Somos monos con iPhone
A pesar de la ropa deportiva, los humanos actuales seguimos teniendo un cuerpo formado hace millones de años. Toda nuestra cultura (desde el automóvil a la vida en ciudades -ambos inventos están relacionados-) trata de hacernos olvidar que bajo la ropa llevamos un animal que pertenece a la familia de los primates. Somos simios que usan iPhone. Esta contradicción entre la pulsión simiesca y el deseo de ser espíritu es la que nos lleva hoy a cuestionar la forma de organización política en la que elegimos vivir durante los últimos tres siglos: la democracia.
¿Por qué la democracia es tan cuestionada en nuestra época? Porque vivimos la mayor rebelión tribalista desde que fundamos la ciudad hace unos 10.000 años. Durante millones de años, los primates que llegaron a ser homo sapiens vivieron en manadas relativamente pequeñas, como los chimpancés, nuestros primos más cercanos. Ese largo proceso de la evolución ha dejado mucho en nuestros genes: desde los sesgos cognitivos, que obnubilan el pensamiento racional, hasta el espíritu de manada.
La vida en manada es la que determina muchas de nuestras decisiones y sostiene la mayoría de las emociones que tenemos. Eso sigue existiendo aun en una época en la que lo que más valoramos es la independencia y el individualismo. Entre nuestro ideal actual (vivir solos, no depender de nadie, ser emprendedores, creativos, máquinas capaces de todo sin contacto con el resto de la humanidad) y la antigua convivencia en la tribu paleolítica está la invención de la ciudad.
Vivir muchos juntos en un mismo lugar nos dio enormes beneficios. En primer lugar ya no teníamos que ir tras los animales para cazarlos. Ahora algunos eran domesticados, criados en lugares controlados y servían para proveer leche y carne. Pero incluso esta ventaja (tener ganado, tener corrales) implicaba un trabajo extra: había que darle de comer a esos animales. Gran parte de lo que se sembraba iba al ganado. Había que trabajar muchísimo más que antes. Cada nuevo desarrollo nos hizo trabajar más y sufrir más.
Para vivir juntos inventamos distintas formas de dominio: desde la monarquía absoluta y tiránica a la democracia directa. La política es solo otra tecnología más; la que permite a las sociedades gerenciar de la mejor forma posible la convivencia de miles o de millones en un mismo territorio sin tener que estar ejerciendo la violencia todo el tiempo. Vivir de a muchos “en paz” nos hace terriblemente poderosos (pudimos exterminar a todos los animales que se nos opusieron), pero también nos estresa.
Llevó milenios pasar de las monarquías absolutas a las repúblicas democráticas, que es el mundo en el que hoy vivimos.
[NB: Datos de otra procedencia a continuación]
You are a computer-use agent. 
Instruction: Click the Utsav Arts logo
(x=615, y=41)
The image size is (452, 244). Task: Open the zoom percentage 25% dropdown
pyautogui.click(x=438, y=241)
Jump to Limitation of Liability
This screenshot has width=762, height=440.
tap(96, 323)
Dos siglos de democracia republicana no parece mucho tiempo, pero esta nueva forma de organización nos permitió el mayor crecimiento económico y material de la historia de nuestra especie: en los últimos 250 años (desde la Revolución Francesa, digamos) pasamos de ser 800 millones de individuos a 8.000 millones.
Tokio con casi 40 millones de habitantes, Shanghái con 30 millones, San Pablo con 25 millones y Buenos Aires con más de 15 millones están muy lejos de las primeras aldeas humanas en las que las pequeñas tribus nómades comenzaron a asentarse e iniciaron el proceso que llamamos “la civilización urbana”. Tenemos aun el cerebro del primate de hace 6 millones de años del que provenimos -ese primate que vivía en manadas de 40 individuos-, pero ahora vivimos en ciudades gigantescas y con una complejidad organizativa que era impensable hace incluso un par de siglos.
Mientras no tenemos límites en el campo de desarrollo tecnológico, nuestro cerebro -esa máquina que guía todo este proceso- está diseñado para vivir en pequeños grupos y obedecer al “jefe” -ese jefe puede no ser una persona, sino un conjunto de ideas o creencias que adopta la mayoría de nuestro grupo-. Por eso nos fascina estar de acuerdo con la gente que nos gusta y por eso mismo nos repele la gente de “otra tribu” (que siempre vemos como potencialmente gente enemiga).
Somos simios que se han puesto un jean y tienen un celular en la mano. La vida contemporánea cada vez nos estresa más. Mientras más digital es el mundo que nos rodea más impacto negativo tiene en nuestro cerebro. No es la democracia la que no nos satisface, sino el mundo virtual en que vivimos y del que ya no podemos escapar. Pero como seguimos siendo animales necesitamos tener un enemigo físico al que hacer responsable de nuestros fracasos y ahora inventamos la lucha contra “la casta”: ese grupo malvado que tiene todos los privilegios y nos exprime. Seguimos luchando contra fantasmas y no podemos despertar porque nuestro cerebro los cree reales.
Somos animales que sueñan con ser ángeles y en su vida cotidiana se entristecen.